We’re just a bunch of humans with doubts and confusion. We do the best we can. And the best thing we can do is treat each other better because we’re all we’ve got. And so I would hope that the knowledge that there were aliens out there would solidify people’s sense that what we have in common is a little more important. Plus, there are also a whole bunch of us here who think cats are actually an alien species sent to Earth to spy on us and report back to their home planet.

Full disclosure: I probably made up that last bit.

What Obama really said was that he had no doubt that were aliens to be proven real, it would impact the political and social climate on Earth and he also noted that: “there would be immediate arguments about like, well, we need to spend a lot more money on weapons systems to defend ourselves. New religions would pop up. And who knows what kind of arguments we’d get into? Besides the cat thing, I mean.

I don’t know why Obama would be so fixated on this Unidentified Flying Felines issue. He’s not into cats. In fact, he owns two Portugese Water Dogs named Bo and Sunny. Incidentally, and in the interests of inclusiveness, Bo and Sunny can be arranged to: “and Boy Nuns”. But I digress.
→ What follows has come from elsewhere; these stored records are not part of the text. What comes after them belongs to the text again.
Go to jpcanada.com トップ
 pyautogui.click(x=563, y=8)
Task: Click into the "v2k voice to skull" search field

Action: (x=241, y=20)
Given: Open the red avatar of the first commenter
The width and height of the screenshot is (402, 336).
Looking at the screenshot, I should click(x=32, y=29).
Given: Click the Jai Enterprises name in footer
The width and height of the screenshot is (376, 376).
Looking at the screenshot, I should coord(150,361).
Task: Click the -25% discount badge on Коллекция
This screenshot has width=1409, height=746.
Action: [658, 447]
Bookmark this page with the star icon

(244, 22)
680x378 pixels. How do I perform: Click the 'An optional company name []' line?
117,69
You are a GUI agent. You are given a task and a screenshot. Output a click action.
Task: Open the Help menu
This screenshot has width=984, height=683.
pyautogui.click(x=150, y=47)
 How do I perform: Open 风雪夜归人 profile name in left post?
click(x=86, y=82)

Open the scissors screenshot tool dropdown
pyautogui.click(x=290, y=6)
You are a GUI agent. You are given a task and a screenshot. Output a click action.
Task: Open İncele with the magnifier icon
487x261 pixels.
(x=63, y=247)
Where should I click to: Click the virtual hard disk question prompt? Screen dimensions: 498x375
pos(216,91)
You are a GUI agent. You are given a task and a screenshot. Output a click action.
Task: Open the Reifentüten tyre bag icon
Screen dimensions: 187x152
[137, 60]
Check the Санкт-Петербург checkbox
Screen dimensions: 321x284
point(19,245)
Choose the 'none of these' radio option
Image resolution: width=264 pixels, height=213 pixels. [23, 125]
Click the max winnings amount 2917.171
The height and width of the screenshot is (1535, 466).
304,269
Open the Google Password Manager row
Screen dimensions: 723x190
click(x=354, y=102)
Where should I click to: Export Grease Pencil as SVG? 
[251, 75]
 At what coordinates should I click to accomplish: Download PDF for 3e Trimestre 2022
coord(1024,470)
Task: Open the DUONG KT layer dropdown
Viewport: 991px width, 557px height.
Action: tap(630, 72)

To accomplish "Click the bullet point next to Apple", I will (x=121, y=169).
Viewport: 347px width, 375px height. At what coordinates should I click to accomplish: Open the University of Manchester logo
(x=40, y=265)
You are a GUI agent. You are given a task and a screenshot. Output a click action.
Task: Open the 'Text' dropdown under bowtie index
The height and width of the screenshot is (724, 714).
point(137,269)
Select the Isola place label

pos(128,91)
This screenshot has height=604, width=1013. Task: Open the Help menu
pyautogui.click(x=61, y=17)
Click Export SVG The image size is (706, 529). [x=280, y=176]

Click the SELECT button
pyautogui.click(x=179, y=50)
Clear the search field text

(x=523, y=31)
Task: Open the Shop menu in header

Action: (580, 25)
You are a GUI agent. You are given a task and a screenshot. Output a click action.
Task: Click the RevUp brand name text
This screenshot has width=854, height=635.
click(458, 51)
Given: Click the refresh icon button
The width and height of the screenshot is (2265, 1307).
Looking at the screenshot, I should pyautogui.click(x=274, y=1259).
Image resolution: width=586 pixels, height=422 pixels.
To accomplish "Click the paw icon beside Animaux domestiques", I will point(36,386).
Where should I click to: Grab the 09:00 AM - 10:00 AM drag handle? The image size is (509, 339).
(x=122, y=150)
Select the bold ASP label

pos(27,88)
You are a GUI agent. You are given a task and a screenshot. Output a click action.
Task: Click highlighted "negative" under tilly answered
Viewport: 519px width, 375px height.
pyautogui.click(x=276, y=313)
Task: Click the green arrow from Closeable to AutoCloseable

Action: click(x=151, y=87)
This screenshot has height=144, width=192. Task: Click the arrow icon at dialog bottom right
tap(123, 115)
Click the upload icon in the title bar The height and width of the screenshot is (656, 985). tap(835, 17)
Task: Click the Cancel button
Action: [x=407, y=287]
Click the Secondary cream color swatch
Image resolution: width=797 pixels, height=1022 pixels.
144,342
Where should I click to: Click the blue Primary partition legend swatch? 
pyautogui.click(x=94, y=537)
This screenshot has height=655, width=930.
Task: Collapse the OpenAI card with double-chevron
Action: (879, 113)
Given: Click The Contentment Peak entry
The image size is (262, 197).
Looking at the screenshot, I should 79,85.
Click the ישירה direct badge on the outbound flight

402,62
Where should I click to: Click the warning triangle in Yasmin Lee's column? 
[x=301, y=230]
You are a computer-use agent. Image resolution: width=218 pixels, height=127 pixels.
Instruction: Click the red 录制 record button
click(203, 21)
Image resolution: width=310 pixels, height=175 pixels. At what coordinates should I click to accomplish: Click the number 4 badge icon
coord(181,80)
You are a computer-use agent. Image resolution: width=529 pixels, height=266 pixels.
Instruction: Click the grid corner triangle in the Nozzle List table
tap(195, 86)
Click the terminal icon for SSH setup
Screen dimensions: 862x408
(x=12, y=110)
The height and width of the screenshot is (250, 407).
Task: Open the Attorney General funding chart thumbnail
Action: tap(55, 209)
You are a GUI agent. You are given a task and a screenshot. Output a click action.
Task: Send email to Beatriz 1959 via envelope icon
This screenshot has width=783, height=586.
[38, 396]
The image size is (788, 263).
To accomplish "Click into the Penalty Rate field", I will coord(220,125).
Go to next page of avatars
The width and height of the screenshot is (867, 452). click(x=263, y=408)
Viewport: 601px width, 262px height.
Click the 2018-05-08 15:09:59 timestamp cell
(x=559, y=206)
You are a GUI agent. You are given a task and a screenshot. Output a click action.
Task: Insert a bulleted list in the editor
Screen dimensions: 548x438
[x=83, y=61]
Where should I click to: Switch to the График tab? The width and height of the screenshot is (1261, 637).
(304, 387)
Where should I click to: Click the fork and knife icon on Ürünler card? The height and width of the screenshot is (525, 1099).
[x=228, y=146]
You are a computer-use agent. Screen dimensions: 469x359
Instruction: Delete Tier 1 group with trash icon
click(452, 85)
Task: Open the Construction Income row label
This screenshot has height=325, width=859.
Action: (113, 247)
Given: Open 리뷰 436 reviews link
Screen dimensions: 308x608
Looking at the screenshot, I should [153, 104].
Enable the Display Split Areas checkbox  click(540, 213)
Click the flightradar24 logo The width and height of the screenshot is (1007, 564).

Here’s how to estimate the probability that you or someone you know (such as your daughter, hypothetically) believes the “cats are alien spies” narrative:

<1 (aka zero) cats in house: Person probably doesn’t believe cats are not of Earth

1 or 2 cats in house: Person sometimes entertains thoughts about alien cat spies. But not very often.

3-12 cats in house: Person is totally down with Obama’s narrative. Said person also invests heavily in pulverized walnut shell litter futures and options. You know who you are and you know what I’m talking about.

>12 cats in house: Person is an alien recruit facilitating transfer of cat-sourced data back to home planet. (This begs the question why a species advanced enough to have mastered interstellar travel would send out spies lacking opposable thumbs.)

To save all the skeptics out there some time, I somehow found this site:

Are Cats Spies Sent by Aliens? A Deep Examination of One of the Internet’s Best Conspiracy Theories

The author cites various observations in support of the theory including ancient Egyptian cat references, our inability to understand how cats purr, the uncanny similarity between cats and “grey aliens”, their superior vision, hairballs, their habit of suddenly darting out of a room (presumably to give report) and their ability to defy gravity and always land on their feet after falling out of a window or a hot air balloon.

The grey alien is the one with the opposable thumbs (not shown)

Indeed, these are compelling observations.

Here is another compelling observation found on the THINK website:

“Mind you, it’s hardly clear why extraterrestrials would travel many trillions of miles through the dangerous voids of space simply to pirouette above our heads and occasionally play cat-and-mouse (emphasis mine) with the Navy. But — full disclosure — we really don’t know what the aliens find interesting to do. Maybe they have their reasons.”

Yah. Their reasons are that their ships are piloted by alien feline spies. Duh.

And if you’re still not convinced, check this out:

This is an actual unretouched photo of a new spy which has just touched down in its landing pod. It is already hard at work, gathering information.

I rest my case.

P.S. Another full disclosure: I have two cats. My daughter has three

This is one of my cats, Zoe, gathering information on our front porch. And also guarding the door.